A Novel Approach to Maximize G-mean in
Nonstationary Data with Recurrent Imbalance Shifts
Radhika Kulkarni1,
S. Revathy1, and Suhas Patil2
1Department of Computer Science
Engineering, Sathyabama Institute of Science and Technology, India
2Department
of Computer Science Engineering, Bharati Vidyapeeth’s College of Engineering, India
Abstract: One of the noteworthy difficulties in
the classification of nonstationary data is handling data with class imbalance.

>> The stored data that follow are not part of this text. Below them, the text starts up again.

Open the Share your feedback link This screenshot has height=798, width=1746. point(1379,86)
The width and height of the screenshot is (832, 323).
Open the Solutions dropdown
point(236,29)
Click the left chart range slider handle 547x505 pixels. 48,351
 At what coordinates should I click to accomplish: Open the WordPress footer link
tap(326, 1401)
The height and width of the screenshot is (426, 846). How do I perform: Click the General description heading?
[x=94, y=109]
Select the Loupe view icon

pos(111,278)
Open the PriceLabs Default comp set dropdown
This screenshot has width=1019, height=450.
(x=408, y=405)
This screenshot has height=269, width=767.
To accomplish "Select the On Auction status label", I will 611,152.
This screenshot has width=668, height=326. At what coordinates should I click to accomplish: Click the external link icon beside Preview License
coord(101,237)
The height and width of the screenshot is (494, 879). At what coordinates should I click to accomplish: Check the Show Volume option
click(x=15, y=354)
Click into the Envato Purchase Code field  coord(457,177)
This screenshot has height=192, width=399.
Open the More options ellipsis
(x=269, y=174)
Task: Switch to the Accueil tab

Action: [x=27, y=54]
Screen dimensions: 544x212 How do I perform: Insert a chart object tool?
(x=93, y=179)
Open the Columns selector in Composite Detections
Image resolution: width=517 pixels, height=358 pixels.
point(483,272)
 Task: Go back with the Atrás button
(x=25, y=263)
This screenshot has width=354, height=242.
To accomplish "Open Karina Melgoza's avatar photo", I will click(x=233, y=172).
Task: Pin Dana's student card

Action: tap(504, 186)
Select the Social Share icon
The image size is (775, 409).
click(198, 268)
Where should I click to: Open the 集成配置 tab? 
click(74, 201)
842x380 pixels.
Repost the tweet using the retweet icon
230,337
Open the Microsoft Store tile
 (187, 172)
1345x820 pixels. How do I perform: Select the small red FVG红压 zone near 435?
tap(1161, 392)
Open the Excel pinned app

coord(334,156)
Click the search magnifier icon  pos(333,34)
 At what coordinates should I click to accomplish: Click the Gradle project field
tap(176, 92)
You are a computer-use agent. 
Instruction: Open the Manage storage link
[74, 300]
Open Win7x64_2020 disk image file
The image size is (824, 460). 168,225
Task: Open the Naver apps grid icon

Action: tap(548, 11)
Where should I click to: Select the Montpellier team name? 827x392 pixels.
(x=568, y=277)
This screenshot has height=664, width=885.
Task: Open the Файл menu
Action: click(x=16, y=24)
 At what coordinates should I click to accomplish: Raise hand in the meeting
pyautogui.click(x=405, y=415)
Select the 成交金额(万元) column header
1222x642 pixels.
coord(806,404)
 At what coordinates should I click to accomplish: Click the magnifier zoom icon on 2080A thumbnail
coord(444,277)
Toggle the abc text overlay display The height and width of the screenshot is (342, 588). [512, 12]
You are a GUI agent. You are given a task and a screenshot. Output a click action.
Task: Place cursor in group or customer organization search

Imbalanced data possess the characteristics of having a lot of samples of one
class than the other. It, thusly, results in the biased accuracy of a
classifier in favour of a majority class. Streaming data may have inherent
imbalance resulting from the nature of dataspace or extrinsic imbalance due to
its nonstationary environment. In streaming data, timely varying class priors
may lead to a shift in imbalance ratio. The researchers have contemplated
ensemble learning, online learning, issue of class imbalance and cost-sensitive
algorithms autonomously. They have scarcely ever tended to every one of these
issues mutually to deal with imbalance shift in nonstationary data. This
correspondence shows a novel methodology joining these perspectives to augment
G-mean in no stationary data with Recurrent Imbalance Shifts (RIS). This
research modifies the state-of-the-art boosting algorithms,1) AdaC2 to get
G-mean based Online AdaC2 for Recurrent Imbalance Shifts (GOA-RIS) and AGOA-RIS
(Ageing and G-mean based Online AdaC2 for Recurrent Imbalance Shifts),
and 2) CSB2 to get G-mean based Online CSB2 for Recurrent Imbalance Shifts (GOC-RIS)
and Ageing and G-mean based Online CSB2 for Recurrent Imbalance Shifts (AGOC-RIS).
The study has empirically and statistically analysed the performances of the
proposed algorithms and Online AdaC2 (OA) and Online CSB2 (OC) algorithms using
benchmark datasets. The test outcomes demonstrate that the proposed algorithms
globally beat the performances of OA and OC.
Keywords: Cost-sensitive algorithms,
data stream classification, imbalanced data, online learning, population shift,
skewed data stream.
Received March 23, 2019; accepted April 13, 2020